The revised National Housing Fund Law, which was recently passed by the National Assembly, could lead to elevated costs for several businesses in the country.
Here are highlights of the law:
- Mandatory 2.5% contribution of monthly income by employees earning minimum wage and above in public and private sectors
- 2.5% of income by self-employed individuals
- 2.5% on cement, locally produced or imported
- Employers are to deduct and remit the contributions monthly
- The penalty for noncompliance of up to N100 million for corporates and N10m for individuals
- Sanctions include cancellation of operating licence of banks, insurance companies and PFAs for violations
- Withdrawal by contributors who have attained the age of 60 years or 35 years of service to be at an interest rate of 2% per annum
- The Fund and any refund of contributions are exempted from payment of taxes
Implications of the law
The law, if assented to by President Muhammadu Buhari, could have several negative effects on both businesses and investors in the country.
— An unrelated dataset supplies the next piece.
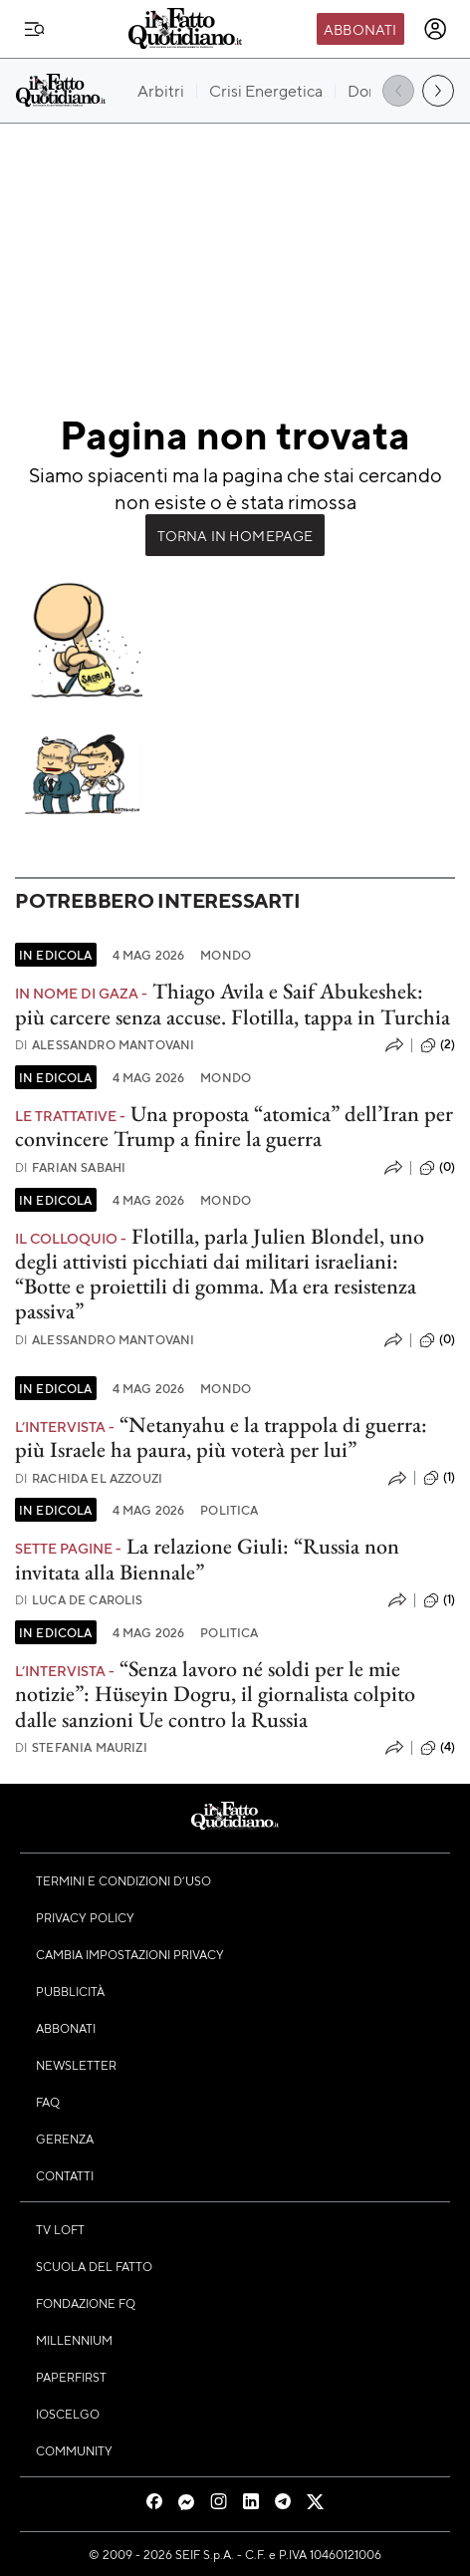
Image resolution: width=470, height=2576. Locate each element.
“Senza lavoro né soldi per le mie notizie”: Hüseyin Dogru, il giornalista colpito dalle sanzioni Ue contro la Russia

Here are a few drawbacks of the law.
Businesses will be stifled
Section 6 of the law states that every commercial bank is mandated to invest a minimum of 10% profit before tax into the fund at an interest rate of 1% above the interest rate payable on current accounts.
The same applies to merchant banks, insurance companies, and pension fund administrators.
Some of these firms already pay a multiplicity of taxes. Corporate Income taxes, as well as Education Trust Fund deductions. They will thus be forced to either lower their profits through legal means.
Higher Building Costs
The imposition of a 2.5% levy on cement produced in the country will lead to more expensive building costs. An irony, since the very essence of the law, is to enhance affordable housing.
This cost will eventually be passed on to the final consumer since the dominant cement operator is essentially a price setter.
The fines for non-compliance by both individuals and businesses are highly draconian. Few businesses can afford to pay a N100 million fine. This will force many enterprises to go under.
Investors are affected
The companies in the financial space are largely the most profitable in a struggling economy. The dominant owners may get away through a byzantine web of technical agreements and fees, but the retail investors will bear the brunt of the action.